When you use Forward selection with
validation as the stepwise procedure, Minitab provides a plot of the
R^{2} statistic for the training data set and either the test R^{2}
statistic or the k-fold stepwise R^{2} statistic for each step in the model
selection procedure. The display of the test R^{2} statistic or the k-fold
stepwise R^{2} statistic depends on whether you use a test data set or k-fold
cross-validation.

Use the
plot to compare the values of the different R^{2} statistics at each step.
Typically, the model performs well when the R^{2} statistics are both large.
Minitab displays regression statistics for the model from the step that maximizes
either the test R^{2} statistic or the k-fold stepwise R ^{2}
statistic. The plot shows whether any simpler models fit well enough that they can
also be good candidates.

In a case where the model is overfit, the test
R^{2} statistic or the k-fold stepwise R^{2} statistic starts to
decrease as terms enter the model. This decrease happens while the corresponding
training R^{2} statistic or R^{2} statistic for all the data
continues to increase. An over-fit model occurs when you add terms for effects that
are not important in the population. An overfit model may not be useful for making
predictions about the population.
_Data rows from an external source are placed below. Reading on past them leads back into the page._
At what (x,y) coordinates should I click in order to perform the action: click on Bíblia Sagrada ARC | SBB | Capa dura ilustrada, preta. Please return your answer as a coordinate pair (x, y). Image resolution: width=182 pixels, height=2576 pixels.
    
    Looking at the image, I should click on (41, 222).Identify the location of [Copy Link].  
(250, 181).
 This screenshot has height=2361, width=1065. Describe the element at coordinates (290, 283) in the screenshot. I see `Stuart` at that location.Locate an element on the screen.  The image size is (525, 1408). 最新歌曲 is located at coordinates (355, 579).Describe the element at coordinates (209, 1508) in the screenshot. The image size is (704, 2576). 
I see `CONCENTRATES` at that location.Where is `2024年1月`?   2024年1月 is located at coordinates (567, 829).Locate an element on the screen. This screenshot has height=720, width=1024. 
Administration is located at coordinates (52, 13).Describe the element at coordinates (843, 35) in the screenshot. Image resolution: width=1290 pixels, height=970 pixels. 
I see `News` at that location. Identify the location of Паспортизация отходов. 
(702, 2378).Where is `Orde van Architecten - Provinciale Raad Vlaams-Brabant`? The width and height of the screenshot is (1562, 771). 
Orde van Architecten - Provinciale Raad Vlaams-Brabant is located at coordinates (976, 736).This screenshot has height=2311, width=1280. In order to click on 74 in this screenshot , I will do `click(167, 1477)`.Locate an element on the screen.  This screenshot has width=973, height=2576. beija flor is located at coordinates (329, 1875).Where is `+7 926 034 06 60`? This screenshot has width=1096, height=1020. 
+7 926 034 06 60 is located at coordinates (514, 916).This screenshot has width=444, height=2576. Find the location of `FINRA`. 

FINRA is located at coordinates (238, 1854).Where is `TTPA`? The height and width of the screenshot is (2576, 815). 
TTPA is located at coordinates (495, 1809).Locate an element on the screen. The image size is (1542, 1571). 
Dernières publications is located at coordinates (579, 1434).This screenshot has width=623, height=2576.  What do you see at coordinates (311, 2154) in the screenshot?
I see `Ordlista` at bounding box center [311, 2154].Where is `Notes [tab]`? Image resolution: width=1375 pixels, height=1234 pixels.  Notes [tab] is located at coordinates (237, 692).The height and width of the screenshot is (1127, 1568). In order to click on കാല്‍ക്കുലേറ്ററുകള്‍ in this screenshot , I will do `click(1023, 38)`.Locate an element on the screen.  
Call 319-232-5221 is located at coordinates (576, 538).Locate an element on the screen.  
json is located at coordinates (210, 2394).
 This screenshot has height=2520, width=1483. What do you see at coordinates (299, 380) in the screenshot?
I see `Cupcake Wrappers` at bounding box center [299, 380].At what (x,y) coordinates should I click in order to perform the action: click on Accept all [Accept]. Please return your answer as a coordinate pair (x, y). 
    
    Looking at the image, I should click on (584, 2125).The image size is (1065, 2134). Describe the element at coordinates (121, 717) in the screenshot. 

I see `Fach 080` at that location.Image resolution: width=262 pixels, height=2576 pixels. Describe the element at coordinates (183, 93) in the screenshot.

If a model is overfit, you can consider models
from earlier steps.

The following plot shows test R^{2} as an example.
Initially, the R^{2} statistics are both close to 70%. For the first few
steps, the R^{2} statistics both tend to increase as terms enter the model.
At step 6, the test R^{2} statistic is about 88%. The maximum value of the
test R^{2} statistic is at step 14 and has a value close to 90%. You can
consider whether the improvement in the fit justifies the additional complexity from
adding more terms to the model.

After step 14, while the R^{2}
continues to increase, the test R^{2} does not. The decrease in the test
R^{2} after step 14 indicates that the model is overfit.